In the Pickaxe implementation of AI and knowledgebases, to what extent will responses be drawn from the knowledgebase vs. the broad knowledge gained in the LLM’s prior training?
If a prompt instructs a pickaxe to use only its knowledge base when formulating responses, will it obey?
The model will ALWAYS draw from its training data. It must do this. Everything the LLM generates is a mathematical probability of its training data. If you’re interested in how this process works, you can watch this layman’s explanation of how LLMs work.
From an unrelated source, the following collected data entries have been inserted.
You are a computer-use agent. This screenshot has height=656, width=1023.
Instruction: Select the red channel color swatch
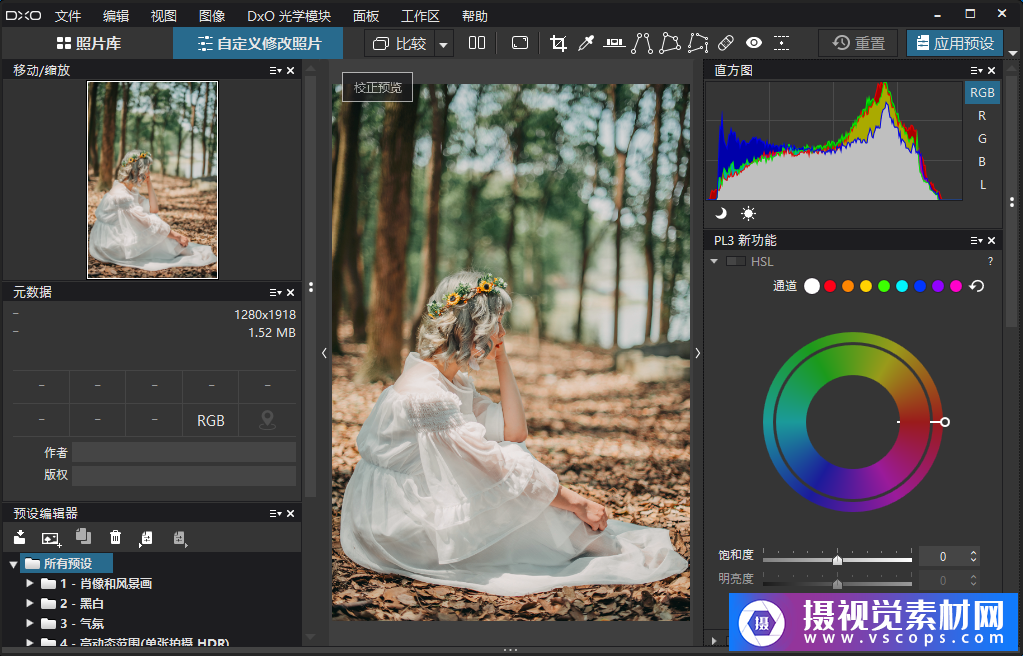(830, 286)
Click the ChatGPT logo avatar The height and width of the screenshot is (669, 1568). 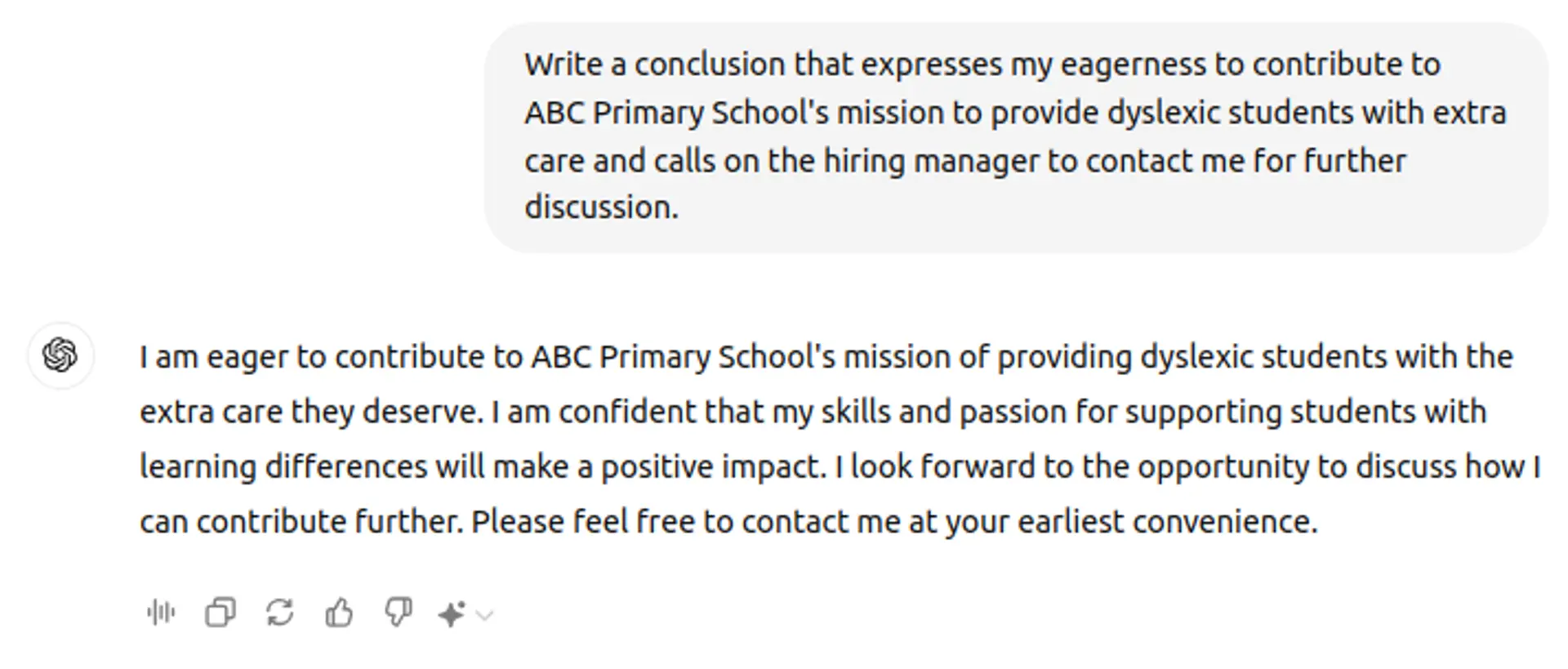tap(60, 355)
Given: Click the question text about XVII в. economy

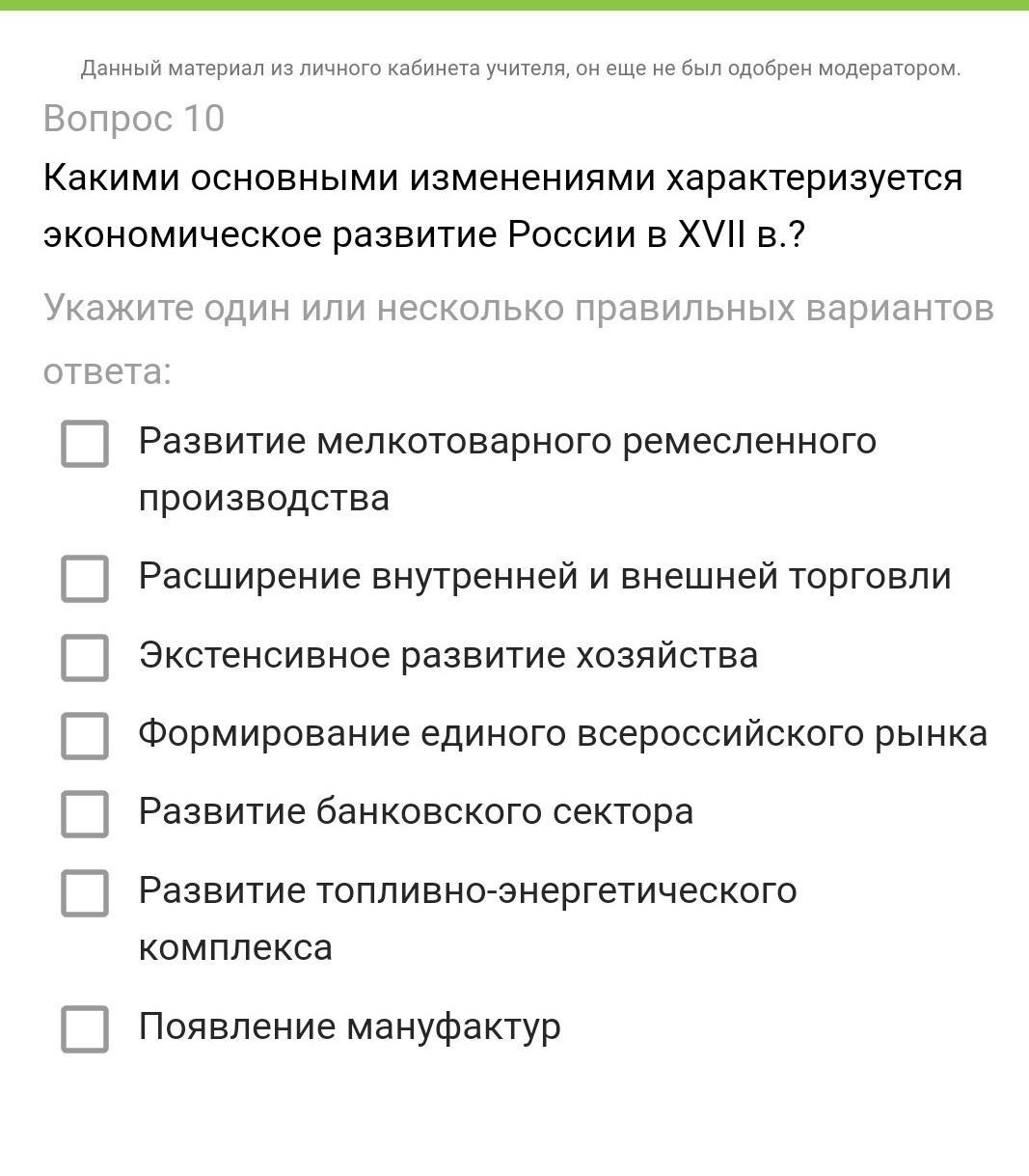Looking at the screenshot, I should tap(502, 205).
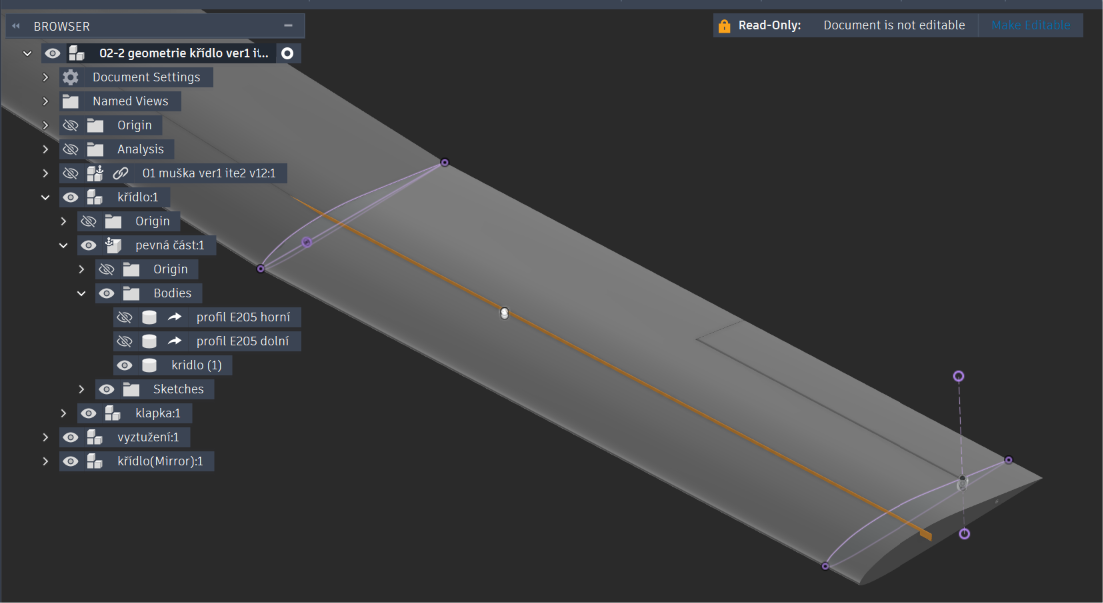1103x603 pixels.
Task: Click the linked component chain icon for 01 muška
Action: [121, 173]
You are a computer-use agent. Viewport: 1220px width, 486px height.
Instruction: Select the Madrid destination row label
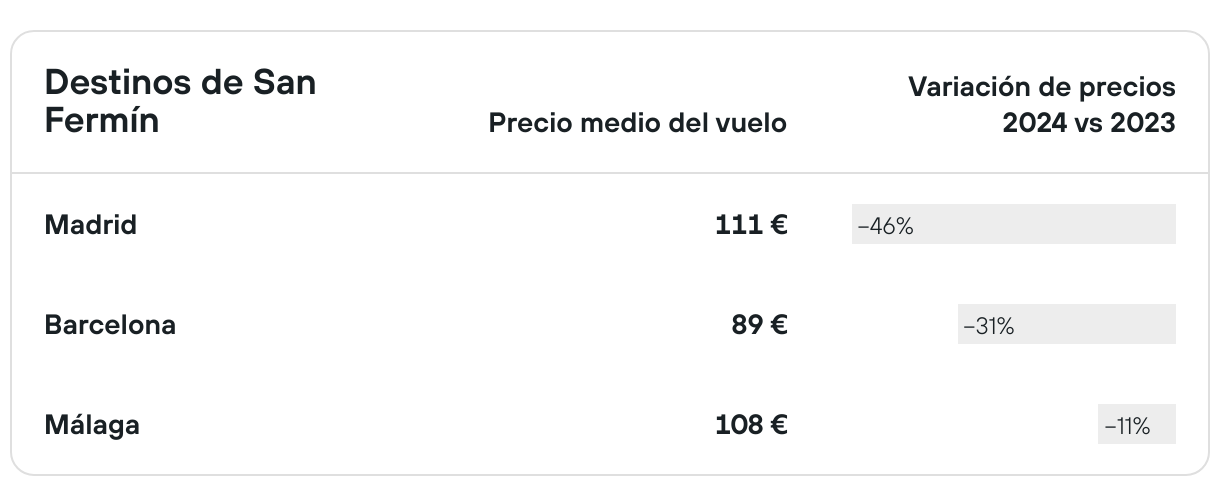91,225
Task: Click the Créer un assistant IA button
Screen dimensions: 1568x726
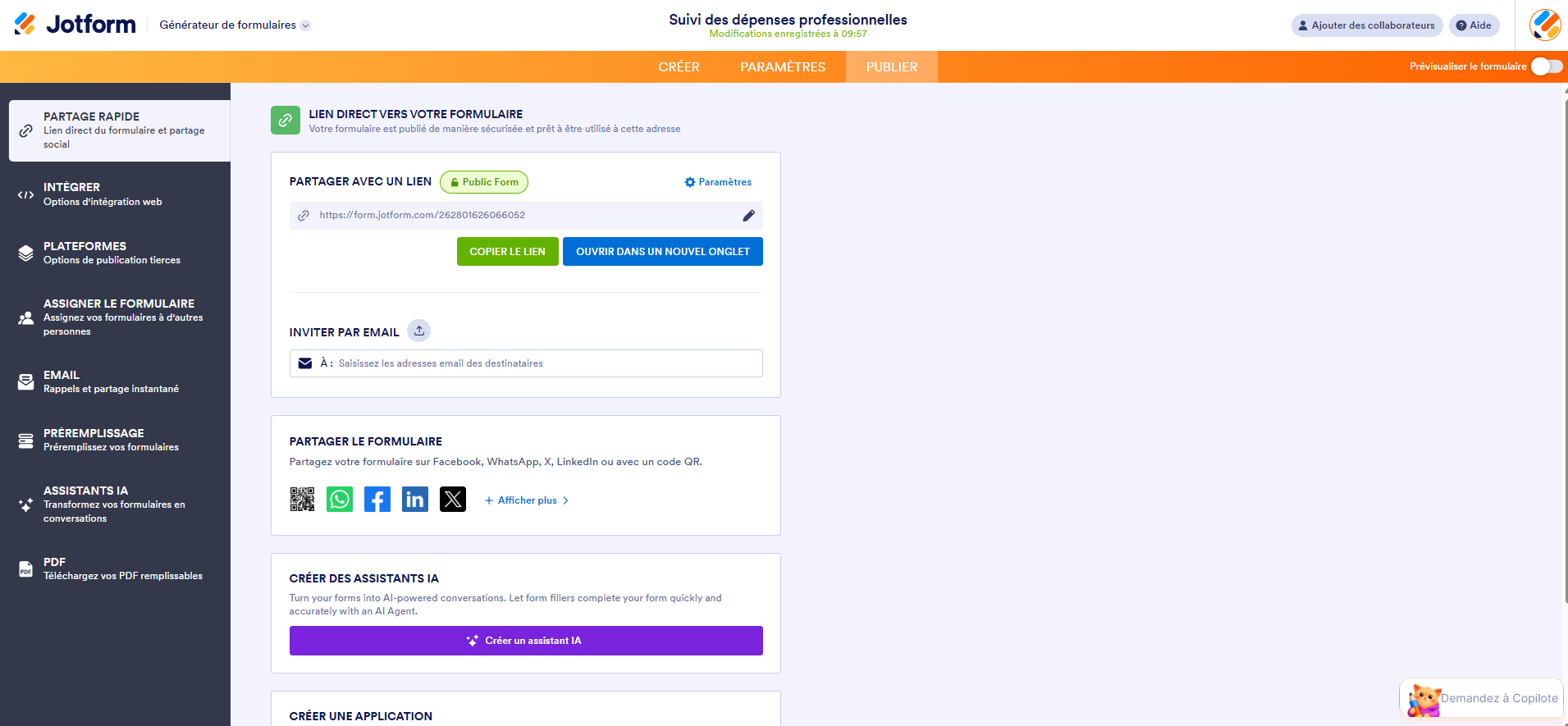Action: (526, 641)
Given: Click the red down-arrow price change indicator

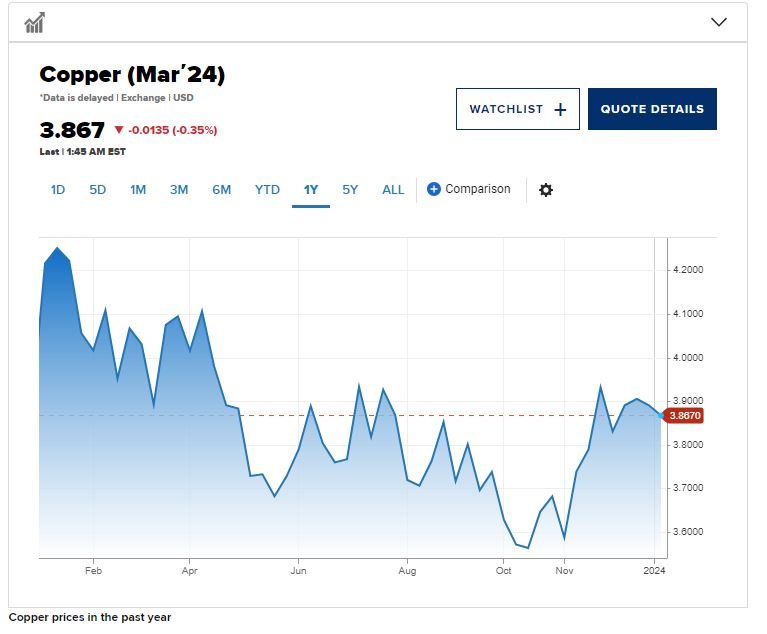Looking at the screenshot, I should (x=119, y=130).
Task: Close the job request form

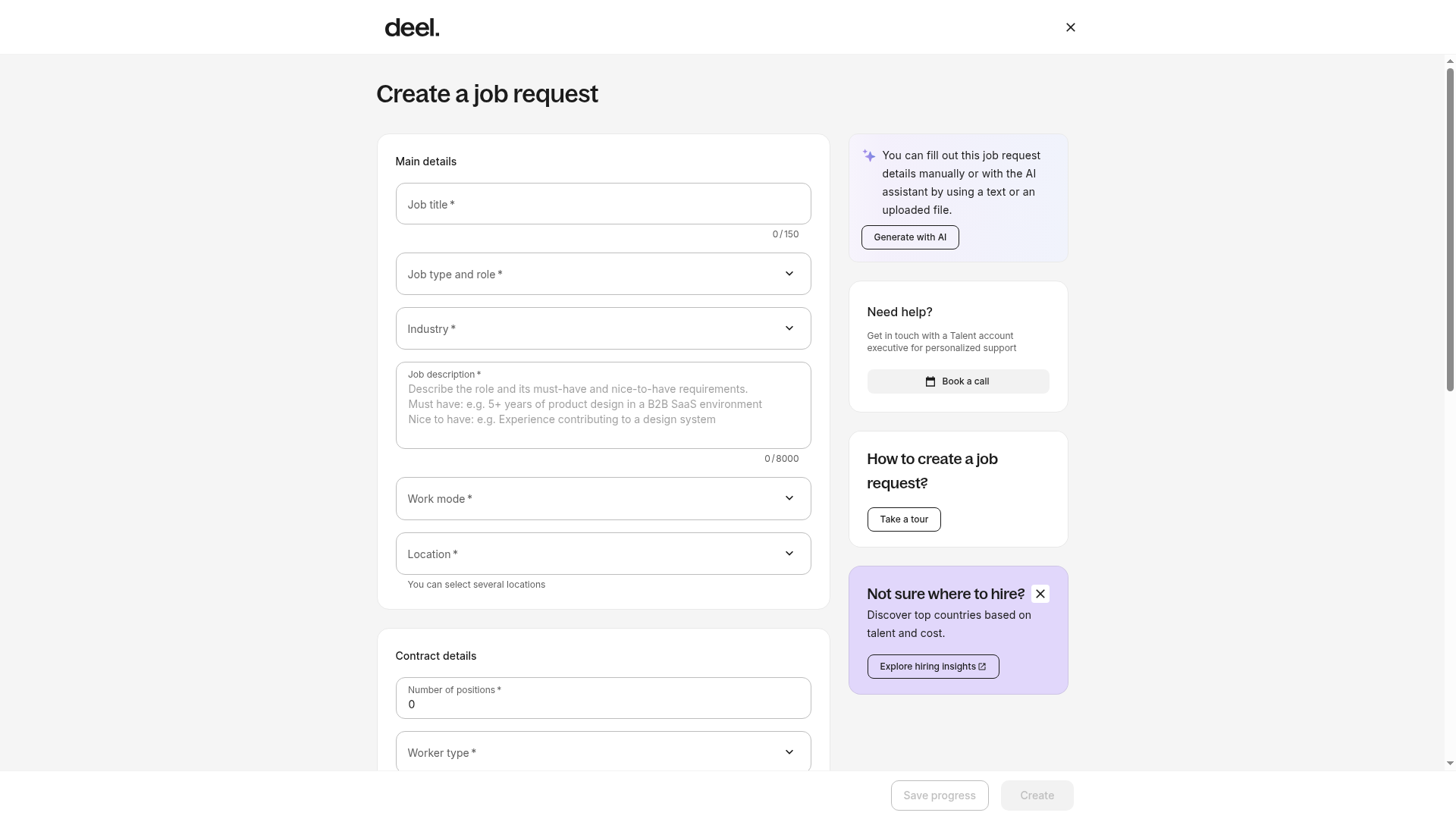Action: (x=1070, y=27)
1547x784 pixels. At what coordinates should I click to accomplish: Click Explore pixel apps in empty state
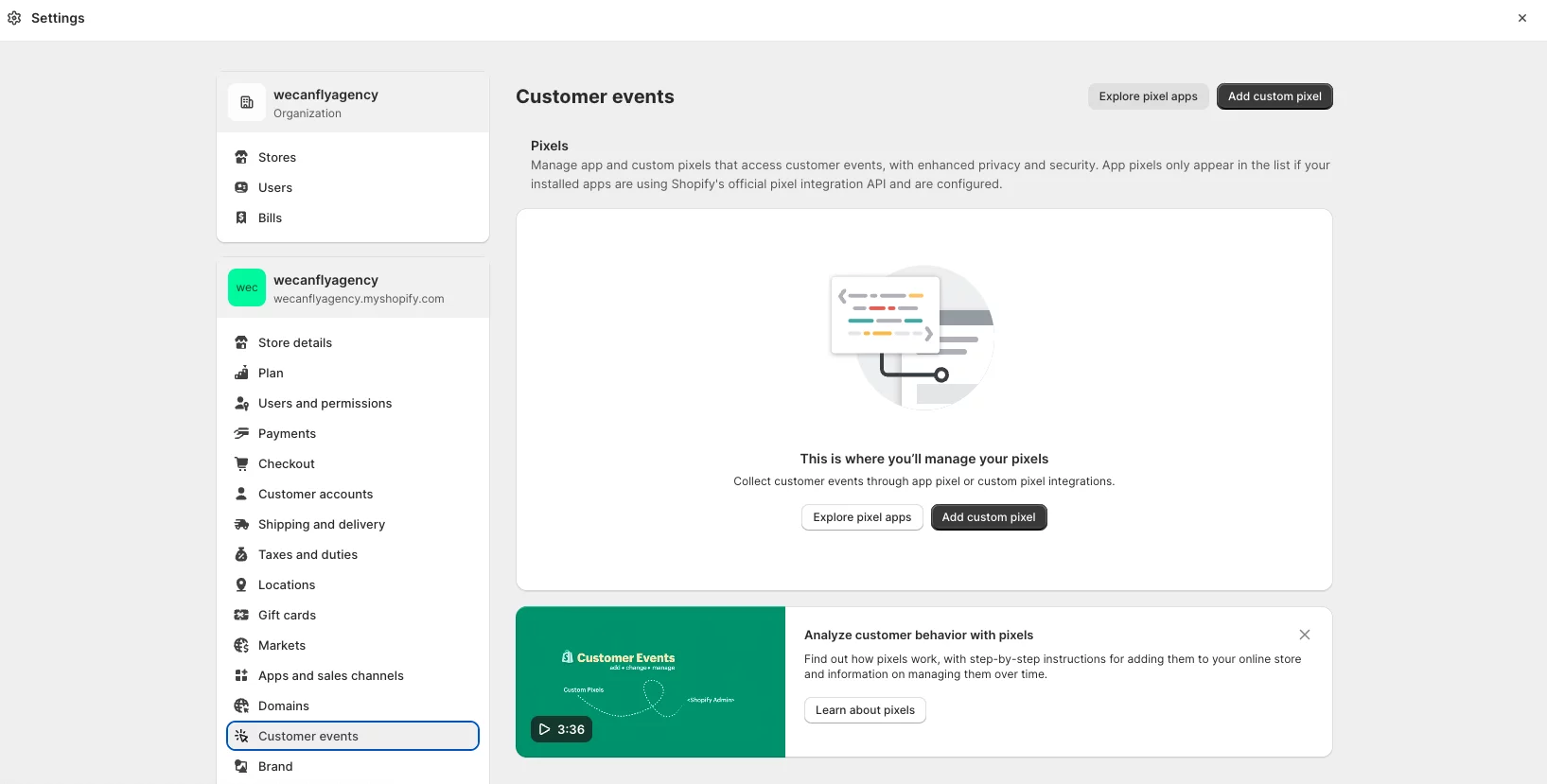(861, 517)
Your Pickaxe draws from the Knowledge Base via a system called “RAG” or Retrieval Augmented Generation. Here’s a quick explanation:
The Knowledge Base in Pickaxe is a system that lets you upload documents that would normally be too large for an AI model to read. This information is used by your Pickaxe to better inform its answers. The Knowledge Base system is a RAG (Retrieval Augmented Generation) system. When you upload a file, our system breaks it into small uniform chunks, turns those into vector embeddings, and stores them for fast semantic search. Importantly, your Pickaxe does not read or memorize the entire document every time it answers a question. Instead, when an end-user sends a message, the system scans all the stored chunks, scores them based on relevance, and selects only the most relevant ones—usually just a few paragraphs. These chunks are then inserted into the chatbot’s context so it can answer accurately and efficiently. In other words, you can upload millions of words into the Knowledge Base, and your Pickaxe will look at the most relevant few thousand each time it answers a question.